** DATASET ENTRIES follows **
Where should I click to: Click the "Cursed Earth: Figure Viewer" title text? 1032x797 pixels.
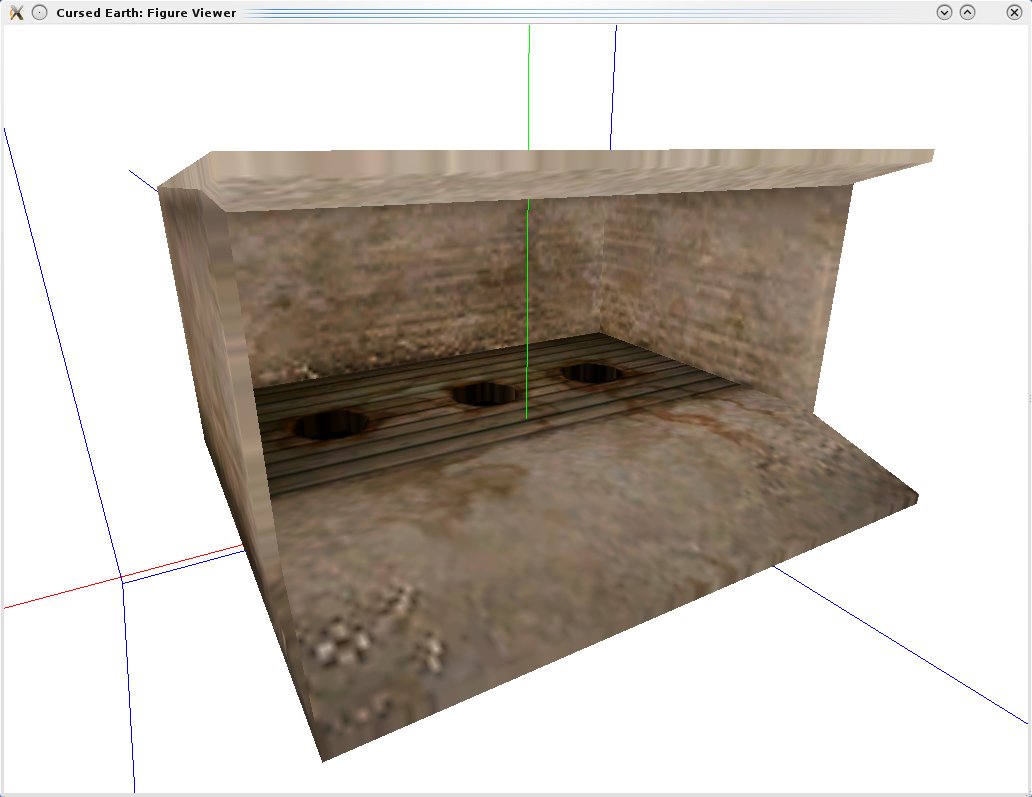point(146,13)
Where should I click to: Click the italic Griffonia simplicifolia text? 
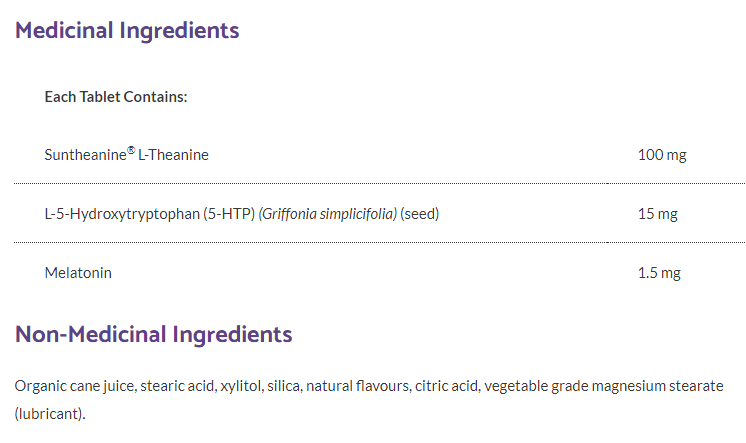pos(329,213)
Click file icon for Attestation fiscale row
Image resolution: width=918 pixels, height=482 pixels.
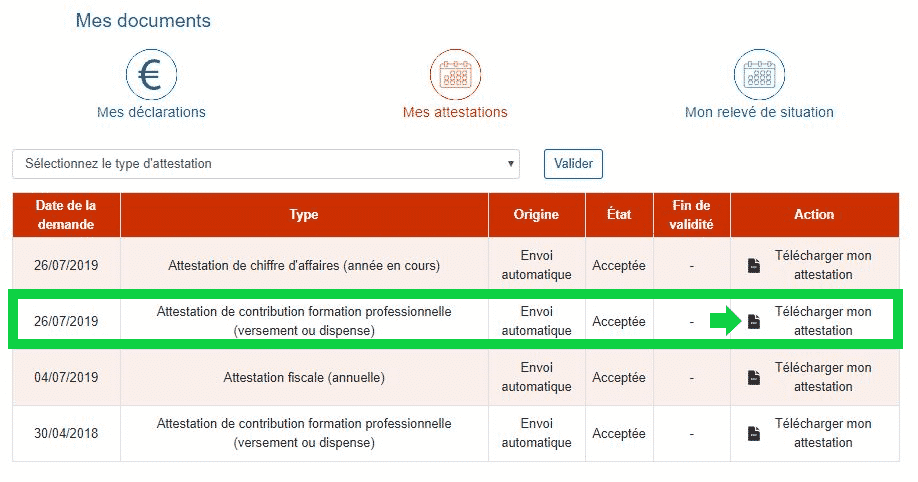[x=755, y=378]
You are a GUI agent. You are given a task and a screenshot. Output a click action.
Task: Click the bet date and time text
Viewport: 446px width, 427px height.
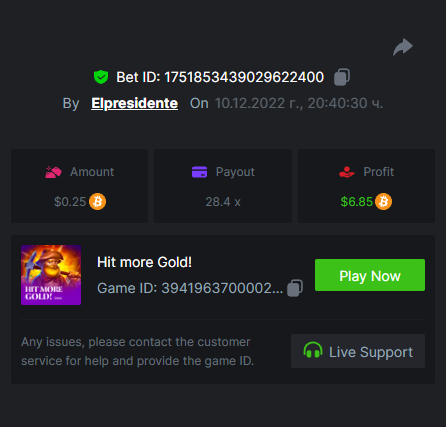point(299,103)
** End of DATASET ENTRIES **
HOW TO COMPLETE THIS TASK — Nothing but the lines from the one containing "You are a GUI" through the end of the listing should be written out, each exactly, and pictures must be left out.

ANSWER SECTION —
You are a GUI agent. You are given a task and a screenshot. Output a click action.
Task: Click the bet date and time text
Viewport: 446px width, 427px height.
point(299,103)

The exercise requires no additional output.